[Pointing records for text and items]
□ □ □ □

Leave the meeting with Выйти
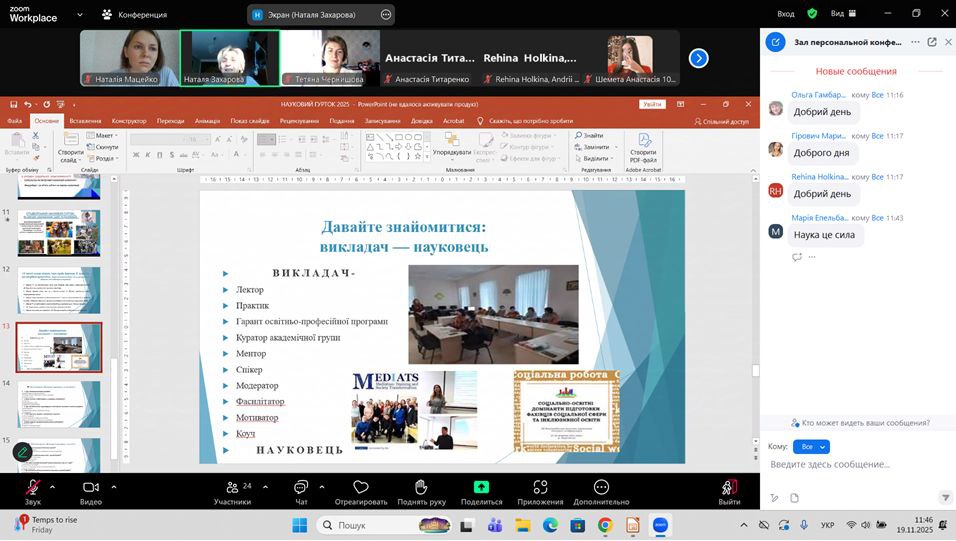 click(x=729, y=487)
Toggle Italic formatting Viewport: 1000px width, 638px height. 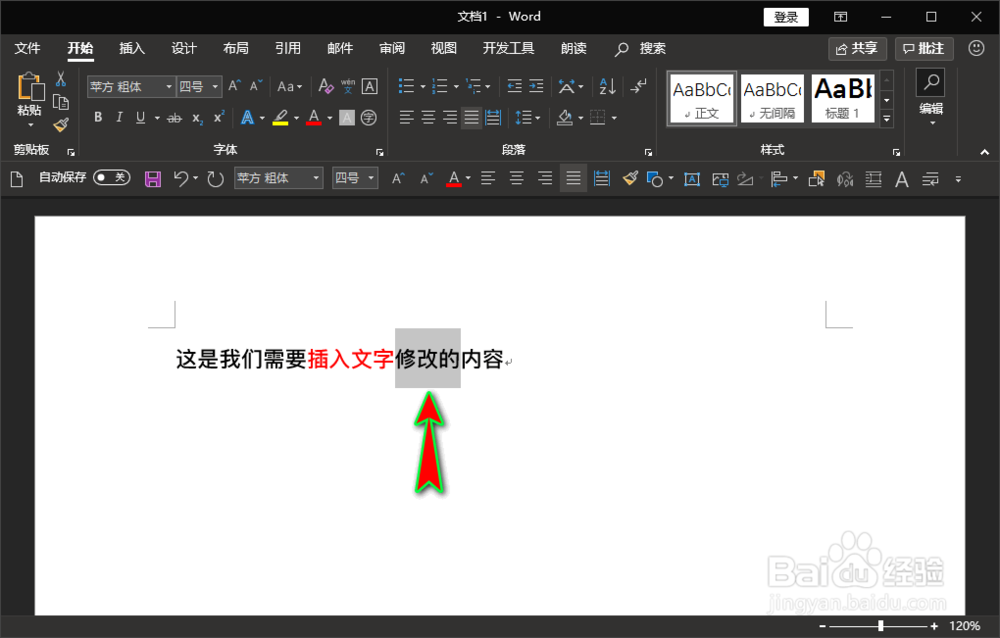click(119, 118)
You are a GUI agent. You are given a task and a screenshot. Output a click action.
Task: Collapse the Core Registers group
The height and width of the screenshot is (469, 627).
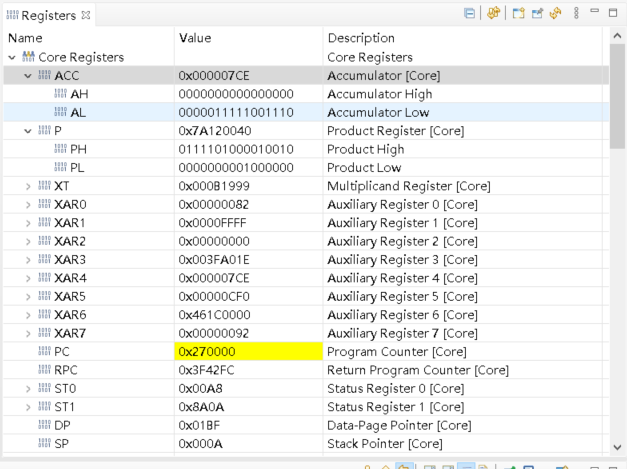click(12, 57)
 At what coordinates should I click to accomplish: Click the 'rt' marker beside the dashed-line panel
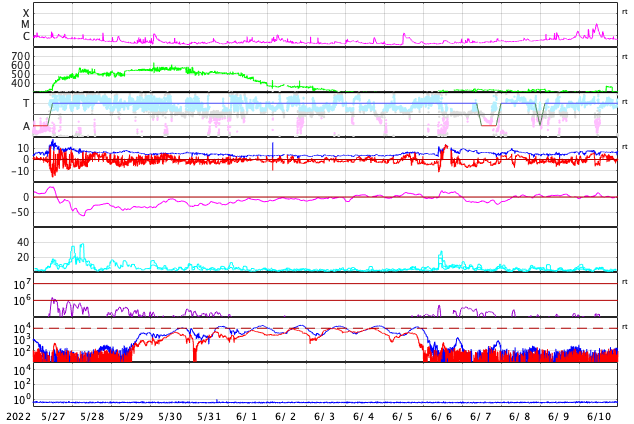(x=625, y=327)
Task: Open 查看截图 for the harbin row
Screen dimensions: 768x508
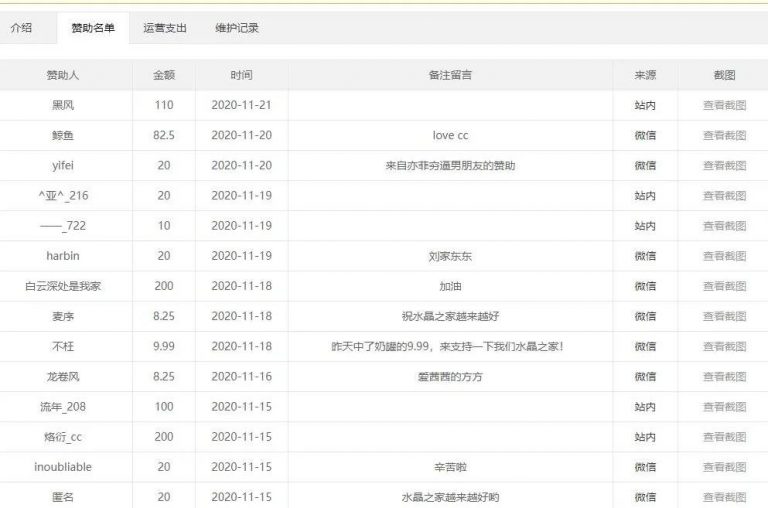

□ □ □ □

Exercise description - Please update the records beginning at the line that has "Task: Open 查看截图 for the harbin row" and running through the end, replacing "harbin" with "shanghai" and keeping everything else the same. Leave the pictures out of your answer.

Response to the exercise -
Task: Open 查看截图 for the shanghai row
Screen dimensions: 768x508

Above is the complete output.